When using the Realtime API, is it possible to store a copy of the text read by the API / it’s vocal output, in wav or MP3
The use would be to reuse it as a cache instead of generating it again every time.
Example: the first welcome sentence
There is no “text read by the API”. If you are referring to the transcription that’s provided afterwards, then that’s a decoupled service and not a perfect representative of what the model said.
If you want to store the audio files produced by OpenAI you can simply just save them while you are passing it to the end-user.
Then, if you want to play it again as welcoming message you can easily implement that into your code.
I imagine you are using some sort of pre-built framework that facilitates the RealTime API for you. So, your best bet is use ChatGPT to find where the audio file is captured, and then ask it to also save it locally.
You can store it, but you can’t place it back into the realtime API, nor can you preload a cache for permanent reuse with OpenAI. The conversation is server-side.
Only use of the chat completions endpoint allows for placement of previous conversations by the developer.
Still, the audio response of the voice AI on chat completions can only be represented as an ID number that is still server-side audio that expires, and if tomorrow you replace everything the AI spoke with the text transcript, you may get an AI that follows that pattern and now only writes text.
Sorry, my message was probably unclear. I would like to generate audio segments using the realtime API that correspond to phrases I can make my script say without calling the API each time, but that will have the same voice, the same kind of intonation.
For example, I welcome all users with the same phrase: “Hello, welcome to ACME, how can I help you?”
For this initial prompt, I’d like to generate it once, store it, and play it directly at the start of each voice chat without calling the API for it. The same goes for phrases like “Please hold on, I’m checking for you.”
I won’t ask the API to use my pre-generated audio files, but I want my script to play them at the right moment instead.
Probably the easiest way to do this is with Chat Completions, using the same “gpt-4o-audio-preview” and voice setting as you would normally.
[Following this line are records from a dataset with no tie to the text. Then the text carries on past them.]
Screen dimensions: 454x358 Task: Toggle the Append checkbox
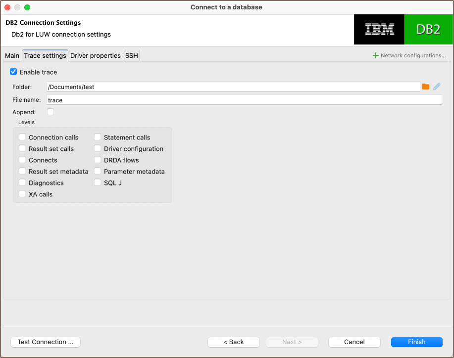tap(50, 112)

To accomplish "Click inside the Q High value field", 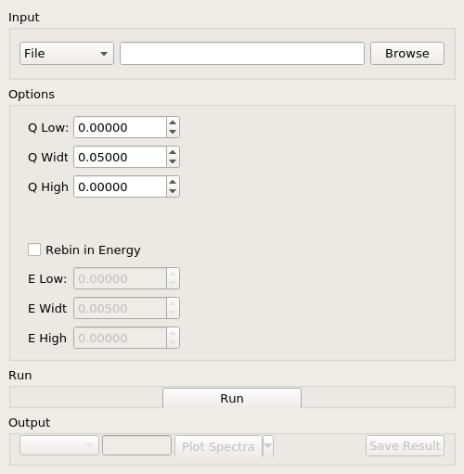I will [120, 186].
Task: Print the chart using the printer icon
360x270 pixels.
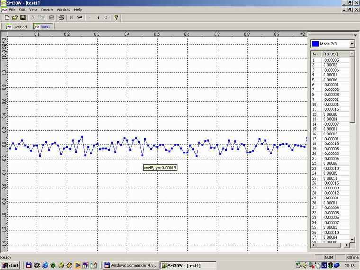Action: (x=61, y=18)
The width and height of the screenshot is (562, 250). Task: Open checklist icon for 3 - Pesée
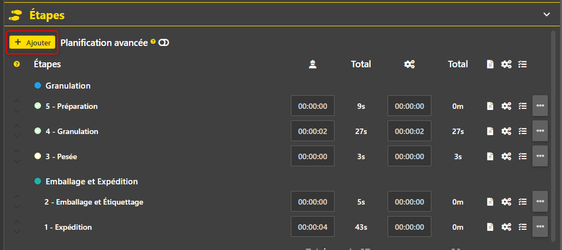pos(523,156)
You have more control over the turns and automation that way, and can work on responses until they are just right. You can just save the base64 audio out of the response.
Why not just use standard TTS API with the same voice for this, and then play whatever greeting you generated right before or right after the session initiation? Better yet, you could use realtime API in a specific and controlled way once, make it say what you need, write that to a file and just reuse it as you wish (for example if you need a voice that is supported by realtime but not supported by TTS).
In general, there is no point and no need to make yourself dependent on realtime API for this specific case. It is not meant to contain/operate on any data outside of a single session, with (currently) a single exception being prompt caching, which has no effect on any logic besides cost calculation and billing.
To summarize, if you want to reduce costs here, AND make it compatible with Realtime (by using a similar if not identical voice), you have to introduce a subsystem that would partially control the audio which is being played to the user at the beginning of each session.